EXTRACTED INFORMATION:
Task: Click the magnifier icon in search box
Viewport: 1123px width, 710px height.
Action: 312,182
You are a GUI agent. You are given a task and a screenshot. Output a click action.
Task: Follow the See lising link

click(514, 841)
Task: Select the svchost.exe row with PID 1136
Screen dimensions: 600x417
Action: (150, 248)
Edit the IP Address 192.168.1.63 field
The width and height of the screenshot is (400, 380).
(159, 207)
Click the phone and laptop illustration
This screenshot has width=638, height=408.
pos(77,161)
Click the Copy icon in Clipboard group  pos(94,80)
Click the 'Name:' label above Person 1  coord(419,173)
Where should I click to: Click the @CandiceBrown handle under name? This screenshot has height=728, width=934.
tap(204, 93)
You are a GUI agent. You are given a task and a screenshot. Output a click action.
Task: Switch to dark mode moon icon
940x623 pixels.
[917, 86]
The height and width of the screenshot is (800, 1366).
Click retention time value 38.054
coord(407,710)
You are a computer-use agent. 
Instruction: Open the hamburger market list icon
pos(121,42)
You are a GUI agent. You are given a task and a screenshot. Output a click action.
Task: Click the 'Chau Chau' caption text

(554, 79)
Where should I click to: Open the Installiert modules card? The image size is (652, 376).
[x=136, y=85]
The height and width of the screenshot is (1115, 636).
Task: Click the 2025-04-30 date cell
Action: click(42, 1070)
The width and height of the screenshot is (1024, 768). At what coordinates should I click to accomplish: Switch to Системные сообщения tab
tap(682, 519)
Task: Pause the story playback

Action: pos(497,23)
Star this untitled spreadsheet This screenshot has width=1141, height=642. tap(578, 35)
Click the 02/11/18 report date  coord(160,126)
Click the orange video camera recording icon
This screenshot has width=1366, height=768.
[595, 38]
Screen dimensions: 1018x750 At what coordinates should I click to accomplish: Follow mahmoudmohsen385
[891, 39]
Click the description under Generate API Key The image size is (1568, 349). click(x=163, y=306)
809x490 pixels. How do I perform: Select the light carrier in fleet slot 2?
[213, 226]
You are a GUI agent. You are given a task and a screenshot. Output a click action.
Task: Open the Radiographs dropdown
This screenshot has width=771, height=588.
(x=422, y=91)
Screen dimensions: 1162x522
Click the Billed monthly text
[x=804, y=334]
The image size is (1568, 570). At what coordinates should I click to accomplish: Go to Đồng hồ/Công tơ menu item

WHAT YOU SHOULD DO:
Would you copy out exactly the lines from the one holding "Click the Billed monthly text" through the end of the entries above, both ends included?

TASK RESPONSE:
Click the Billed monthly text
[x=804, y=334]
The image size is (1568, 570). At what coordinates should I click to accomplish: Go to Đồng hồ/Công tơ menu item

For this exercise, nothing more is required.